▶ _WHAT NEEDS TO BE DONE_
Check each line of the data for "resolution" and select those that have it.
┄┄┄┄┄┄┄┄┄┄┄┄┄┄┄┄┄┄┄┄
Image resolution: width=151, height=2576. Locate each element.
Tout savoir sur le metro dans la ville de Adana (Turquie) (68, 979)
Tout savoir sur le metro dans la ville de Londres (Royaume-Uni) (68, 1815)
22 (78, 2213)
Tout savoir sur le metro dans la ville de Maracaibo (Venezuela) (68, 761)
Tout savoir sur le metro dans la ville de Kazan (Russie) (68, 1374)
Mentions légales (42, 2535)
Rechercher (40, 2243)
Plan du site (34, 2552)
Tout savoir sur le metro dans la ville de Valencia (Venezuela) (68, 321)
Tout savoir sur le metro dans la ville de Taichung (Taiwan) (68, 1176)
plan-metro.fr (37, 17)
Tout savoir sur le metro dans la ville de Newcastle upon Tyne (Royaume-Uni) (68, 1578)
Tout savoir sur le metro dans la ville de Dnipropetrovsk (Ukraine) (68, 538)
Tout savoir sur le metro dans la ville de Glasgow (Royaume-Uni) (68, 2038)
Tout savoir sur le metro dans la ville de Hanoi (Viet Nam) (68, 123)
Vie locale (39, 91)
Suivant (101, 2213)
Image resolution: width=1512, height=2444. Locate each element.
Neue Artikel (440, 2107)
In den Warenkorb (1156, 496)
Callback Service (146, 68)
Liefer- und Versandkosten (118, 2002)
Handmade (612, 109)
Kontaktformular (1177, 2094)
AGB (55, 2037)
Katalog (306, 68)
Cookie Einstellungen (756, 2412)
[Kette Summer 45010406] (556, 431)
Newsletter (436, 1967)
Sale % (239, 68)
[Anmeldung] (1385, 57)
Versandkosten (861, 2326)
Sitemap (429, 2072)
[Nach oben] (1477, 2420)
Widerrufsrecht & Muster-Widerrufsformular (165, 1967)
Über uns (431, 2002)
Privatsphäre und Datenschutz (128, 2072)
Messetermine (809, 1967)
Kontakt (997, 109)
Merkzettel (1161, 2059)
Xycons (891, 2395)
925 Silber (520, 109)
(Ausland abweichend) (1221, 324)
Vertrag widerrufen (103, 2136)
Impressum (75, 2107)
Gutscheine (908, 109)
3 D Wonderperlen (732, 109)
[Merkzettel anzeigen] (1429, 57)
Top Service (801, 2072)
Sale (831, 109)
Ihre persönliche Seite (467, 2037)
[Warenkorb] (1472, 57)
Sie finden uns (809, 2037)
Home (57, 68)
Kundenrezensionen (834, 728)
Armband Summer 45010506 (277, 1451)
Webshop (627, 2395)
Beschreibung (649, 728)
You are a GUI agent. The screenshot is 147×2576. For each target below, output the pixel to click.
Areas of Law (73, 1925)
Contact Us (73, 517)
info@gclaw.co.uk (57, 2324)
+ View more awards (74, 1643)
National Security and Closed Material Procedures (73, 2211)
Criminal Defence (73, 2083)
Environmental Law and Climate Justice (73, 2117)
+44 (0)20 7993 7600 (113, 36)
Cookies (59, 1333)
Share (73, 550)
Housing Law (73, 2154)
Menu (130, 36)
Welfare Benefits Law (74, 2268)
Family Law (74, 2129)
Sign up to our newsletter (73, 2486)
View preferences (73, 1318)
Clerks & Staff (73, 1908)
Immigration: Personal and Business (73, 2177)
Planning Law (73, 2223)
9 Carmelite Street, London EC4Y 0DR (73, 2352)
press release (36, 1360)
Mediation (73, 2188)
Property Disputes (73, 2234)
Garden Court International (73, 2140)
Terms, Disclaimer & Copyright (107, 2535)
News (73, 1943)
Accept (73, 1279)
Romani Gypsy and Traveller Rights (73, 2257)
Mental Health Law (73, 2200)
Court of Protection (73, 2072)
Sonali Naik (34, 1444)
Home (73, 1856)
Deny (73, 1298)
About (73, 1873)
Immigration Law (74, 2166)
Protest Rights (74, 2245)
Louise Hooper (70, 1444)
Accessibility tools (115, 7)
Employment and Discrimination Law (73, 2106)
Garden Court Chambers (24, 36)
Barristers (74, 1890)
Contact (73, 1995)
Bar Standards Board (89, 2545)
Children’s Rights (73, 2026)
┄┄┄┄┄┄┄┄┄┄┄┄┄┄┄┄┄┄┄┄
▶ _TASK SOLUTION_
Image resolution: width=151, height=2576. Locate each element.
Image resolution: width=1512, height=2444. Locate each element.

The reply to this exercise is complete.